Copy out the records verbatim, beginning at the line that contains "Given: Open the 1x playback speed menu" and stopping after the line that contains "pyautogui.click(x=333, y=610)".
○ ○ ○
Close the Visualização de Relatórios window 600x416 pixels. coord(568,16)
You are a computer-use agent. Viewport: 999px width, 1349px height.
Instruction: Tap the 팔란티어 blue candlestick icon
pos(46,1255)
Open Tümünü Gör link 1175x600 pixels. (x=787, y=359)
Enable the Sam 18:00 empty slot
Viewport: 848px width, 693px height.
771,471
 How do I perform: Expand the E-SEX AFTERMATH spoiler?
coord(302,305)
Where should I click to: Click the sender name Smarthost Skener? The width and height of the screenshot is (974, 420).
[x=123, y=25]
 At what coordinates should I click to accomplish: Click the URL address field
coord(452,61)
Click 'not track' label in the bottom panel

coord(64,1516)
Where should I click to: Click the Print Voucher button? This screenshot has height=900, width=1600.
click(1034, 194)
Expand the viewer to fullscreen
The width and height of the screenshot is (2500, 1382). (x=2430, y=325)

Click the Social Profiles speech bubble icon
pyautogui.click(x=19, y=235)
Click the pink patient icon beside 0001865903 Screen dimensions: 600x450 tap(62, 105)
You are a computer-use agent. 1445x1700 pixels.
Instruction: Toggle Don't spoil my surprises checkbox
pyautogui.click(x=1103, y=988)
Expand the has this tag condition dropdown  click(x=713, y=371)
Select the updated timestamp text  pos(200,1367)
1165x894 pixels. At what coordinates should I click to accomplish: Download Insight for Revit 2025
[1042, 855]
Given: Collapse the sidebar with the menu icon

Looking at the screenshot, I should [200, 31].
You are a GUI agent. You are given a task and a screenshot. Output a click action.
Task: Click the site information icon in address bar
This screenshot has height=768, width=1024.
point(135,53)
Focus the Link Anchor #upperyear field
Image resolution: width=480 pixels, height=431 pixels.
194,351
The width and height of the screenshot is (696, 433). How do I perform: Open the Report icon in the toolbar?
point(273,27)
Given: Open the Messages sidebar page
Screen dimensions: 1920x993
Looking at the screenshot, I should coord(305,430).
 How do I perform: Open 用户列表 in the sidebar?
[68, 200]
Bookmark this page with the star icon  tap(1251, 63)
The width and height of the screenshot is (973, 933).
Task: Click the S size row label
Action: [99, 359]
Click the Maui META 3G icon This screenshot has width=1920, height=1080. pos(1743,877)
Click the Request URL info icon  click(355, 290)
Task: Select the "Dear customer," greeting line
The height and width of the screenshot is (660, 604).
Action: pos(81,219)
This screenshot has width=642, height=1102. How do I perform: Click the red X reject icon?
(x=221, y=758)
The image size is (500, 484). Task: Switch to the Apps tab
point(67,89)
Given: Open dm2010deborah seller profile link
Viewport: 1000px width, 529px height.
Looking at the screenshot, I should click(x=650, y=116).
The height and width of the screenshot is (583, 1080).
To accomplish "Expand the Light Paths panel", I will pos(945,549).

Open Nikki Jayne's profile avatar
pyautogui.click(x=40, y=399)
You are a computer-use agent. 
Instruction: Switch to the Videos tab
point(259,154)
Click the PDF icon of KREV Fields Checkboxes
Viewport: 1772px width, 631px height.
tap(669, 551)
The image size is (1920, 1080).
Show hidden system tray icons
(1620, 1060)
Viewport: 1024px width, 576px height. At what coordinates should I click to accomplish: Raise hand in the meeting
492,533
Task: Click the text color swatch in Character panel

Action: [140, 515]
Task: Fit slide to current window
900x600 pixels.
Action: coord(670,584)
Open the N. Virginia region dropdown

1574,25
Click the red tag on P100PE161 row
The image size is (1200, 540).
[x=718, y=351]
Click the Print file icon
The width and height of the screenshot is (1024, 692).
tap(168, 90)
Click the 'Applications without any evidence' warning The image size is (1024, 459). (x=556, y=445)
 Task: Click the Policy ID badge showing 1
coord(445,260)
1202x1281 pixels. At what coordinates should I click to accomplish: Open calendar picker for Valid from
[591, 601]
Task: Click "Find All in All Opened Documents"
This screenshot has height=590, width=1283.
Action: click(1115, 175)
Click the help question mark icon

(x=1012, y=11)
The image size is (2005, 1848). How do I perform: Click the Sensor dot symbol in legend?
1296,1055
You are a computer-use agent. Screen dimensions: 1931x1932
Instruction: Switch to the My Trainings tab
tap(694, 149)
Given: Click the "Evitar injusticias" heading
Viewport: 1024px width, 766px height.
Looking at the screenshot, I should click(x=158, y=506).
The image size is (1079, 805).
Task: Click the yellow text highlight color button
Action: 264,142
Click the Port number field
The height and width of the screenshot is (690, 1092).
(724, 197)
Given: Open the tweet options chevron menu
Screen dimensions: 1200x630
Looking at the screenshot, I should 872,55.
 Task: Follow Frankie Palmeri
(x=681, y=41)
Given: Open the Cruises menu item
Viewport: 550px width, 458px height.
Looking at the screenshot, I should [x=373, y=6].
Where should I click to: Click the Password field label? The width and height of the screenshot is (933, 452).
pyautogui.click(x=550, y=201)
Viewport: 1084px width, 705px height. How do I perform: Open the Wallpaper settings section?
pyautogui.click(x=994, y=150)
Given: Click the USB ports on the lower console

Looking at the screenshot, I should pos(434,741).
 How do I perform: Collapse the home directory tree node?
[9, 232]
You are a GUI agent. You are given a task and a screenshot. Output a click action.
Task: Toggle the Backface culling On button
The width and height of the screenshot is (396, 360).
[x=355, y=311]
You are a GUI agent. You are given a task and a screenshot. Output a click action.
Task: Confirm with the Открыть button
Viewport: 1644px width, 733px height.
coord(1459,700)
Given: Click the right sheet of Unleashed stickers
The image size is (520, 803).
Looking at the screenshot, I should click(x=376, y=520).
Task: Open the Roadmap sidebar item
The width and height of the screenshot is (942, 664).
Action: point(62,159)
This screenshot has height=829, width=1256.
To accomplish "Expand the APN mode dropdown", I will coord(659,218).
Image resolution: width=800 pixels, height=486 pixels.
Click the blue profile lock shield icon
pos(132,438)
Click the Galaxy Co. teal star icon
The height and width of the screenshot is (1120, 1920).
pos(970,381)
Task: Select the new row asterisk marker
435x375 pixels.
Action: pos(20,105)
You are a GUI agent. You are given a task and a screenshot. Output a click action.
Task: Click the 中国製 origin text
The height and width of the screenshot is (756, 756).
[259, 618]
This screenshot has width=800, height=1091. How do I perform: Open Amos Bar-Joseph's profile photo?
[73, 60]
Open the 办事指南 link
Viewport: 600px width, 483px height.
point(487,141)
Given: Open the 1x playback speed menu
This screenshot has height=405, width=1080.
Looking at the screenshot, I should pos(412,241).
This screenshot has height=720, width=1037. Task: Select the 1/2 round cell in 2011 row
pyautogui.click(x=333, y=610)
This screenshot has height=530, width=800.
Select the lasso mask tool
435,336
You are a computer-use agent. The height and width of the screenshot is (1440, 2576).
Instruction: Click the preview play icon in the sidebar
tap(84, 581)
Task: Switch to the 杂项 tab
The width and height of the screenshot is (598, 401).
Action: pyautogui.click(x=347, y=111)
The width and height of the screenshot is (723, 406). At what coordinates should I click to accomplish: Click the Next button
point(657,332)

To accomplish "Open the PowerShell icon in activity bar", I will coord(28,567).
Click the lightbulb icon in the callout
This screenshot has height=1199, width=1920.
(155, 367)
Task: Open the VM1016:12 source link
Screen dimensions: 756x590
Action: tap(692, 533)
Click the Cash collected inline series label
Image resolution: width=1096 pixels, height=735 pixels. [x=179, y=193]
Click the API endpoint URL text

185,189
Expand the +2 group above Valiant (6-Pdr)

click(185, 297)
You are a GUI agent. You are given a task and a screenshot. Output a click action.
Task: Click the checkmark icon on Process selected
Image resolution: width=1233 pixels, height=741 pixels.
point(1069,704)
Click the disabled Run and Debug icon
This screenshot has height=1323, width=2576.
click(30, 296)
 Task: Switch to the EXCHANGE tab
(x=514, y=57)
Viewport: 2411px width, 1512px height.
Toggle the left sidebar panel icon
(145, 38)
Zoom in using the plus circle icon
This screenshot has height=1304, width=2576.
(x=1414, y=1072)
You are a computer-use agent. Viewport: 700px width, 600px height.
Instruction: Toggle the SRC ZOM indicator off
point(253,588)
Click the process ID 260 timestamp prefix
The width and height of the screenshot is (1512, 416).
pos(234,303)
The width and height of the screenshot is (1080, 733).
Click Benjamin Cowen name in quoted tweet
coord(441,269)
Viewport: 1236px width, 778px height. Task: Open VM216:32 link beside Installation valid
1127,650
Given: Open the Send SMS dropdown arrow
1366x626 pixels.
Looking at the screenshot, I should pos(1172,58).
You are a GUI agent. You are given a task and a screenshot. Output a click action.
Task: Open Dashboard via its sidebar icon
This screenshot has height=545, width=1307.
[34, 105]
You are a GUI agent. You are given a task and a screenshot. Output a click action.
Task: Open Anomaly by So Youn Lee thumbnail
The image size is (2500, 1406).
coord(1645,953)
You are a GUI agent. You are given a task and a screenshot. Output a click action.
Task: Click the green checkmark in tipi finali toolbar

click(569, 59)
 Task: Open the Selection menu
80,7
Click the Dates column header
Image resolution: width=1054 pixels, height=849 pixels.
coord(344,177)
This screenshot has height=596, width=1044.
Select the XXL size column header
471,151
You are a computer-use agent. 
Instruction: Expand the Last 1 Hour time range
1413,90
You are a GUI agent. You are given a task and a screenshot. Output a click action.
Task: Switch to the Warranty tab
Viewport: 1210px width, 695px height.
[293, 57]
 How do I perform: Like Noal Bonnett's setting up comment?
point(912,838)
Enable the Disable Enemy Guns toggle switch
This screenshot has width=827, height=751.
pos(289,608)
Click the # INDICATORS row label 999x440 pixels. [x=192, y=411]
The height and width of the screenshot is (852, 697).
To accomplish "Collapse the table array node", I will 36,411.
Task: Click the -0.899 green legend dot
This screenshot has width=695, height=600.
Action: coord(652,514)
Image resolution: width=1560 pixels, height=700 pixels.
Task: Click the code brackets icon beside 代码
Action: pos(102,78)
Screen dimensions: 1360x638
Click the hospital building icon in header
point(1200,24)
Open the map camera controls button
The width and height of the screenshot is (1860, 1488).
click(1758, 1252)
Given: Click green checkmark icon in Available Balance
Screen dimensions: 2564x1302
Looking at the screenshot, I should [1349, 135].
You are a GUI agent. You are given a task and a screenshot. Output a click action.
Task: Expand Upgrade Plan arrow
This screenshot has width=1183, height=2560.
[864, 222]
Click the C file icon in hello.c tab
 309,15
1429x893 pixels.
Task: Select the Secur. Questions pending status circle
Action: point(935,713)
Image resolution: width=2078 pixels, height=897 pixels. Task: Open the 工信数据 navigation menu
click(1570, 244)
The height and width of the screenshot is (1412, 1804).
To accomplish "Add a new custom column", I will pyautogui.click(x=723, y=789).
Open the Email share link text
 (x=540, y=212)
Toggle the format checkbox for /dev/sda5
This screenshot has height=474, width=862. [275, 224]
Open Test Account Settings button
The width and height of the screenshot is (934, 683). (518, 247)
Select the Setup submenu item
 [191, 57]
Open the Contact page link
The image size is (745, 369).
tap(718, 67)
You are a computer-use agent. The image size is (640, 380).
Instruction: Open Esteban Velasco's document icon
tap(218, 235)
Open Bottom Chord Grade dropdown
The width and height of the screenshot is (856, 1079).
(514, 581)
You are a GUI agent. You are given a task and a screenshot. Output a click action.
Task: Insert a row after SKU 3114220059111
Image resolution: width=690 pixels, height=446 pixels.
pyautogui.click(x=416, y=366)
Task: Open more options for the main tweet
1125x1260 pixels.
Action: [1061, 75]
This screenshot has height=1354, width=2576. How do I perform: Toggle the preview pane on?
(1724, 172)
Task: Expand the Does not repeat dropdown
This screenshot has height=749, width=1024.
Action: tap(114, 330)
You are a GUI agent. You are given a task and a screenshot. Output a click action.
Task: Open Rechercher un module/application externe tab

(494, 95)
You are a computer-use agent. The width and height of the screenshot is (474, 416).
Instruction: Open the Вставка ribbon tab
○ ○ ○
Output of the exercise:
Given: Open the 1x playback speed menu
This screenshot has height=405, width=1080.
Looking at the screenshot, I should pos(412,241).
This screenshot has height=720, width=1037. Task: Select the 1/2 round cell in 2011 row
pyautogui.click(x=333, y=610)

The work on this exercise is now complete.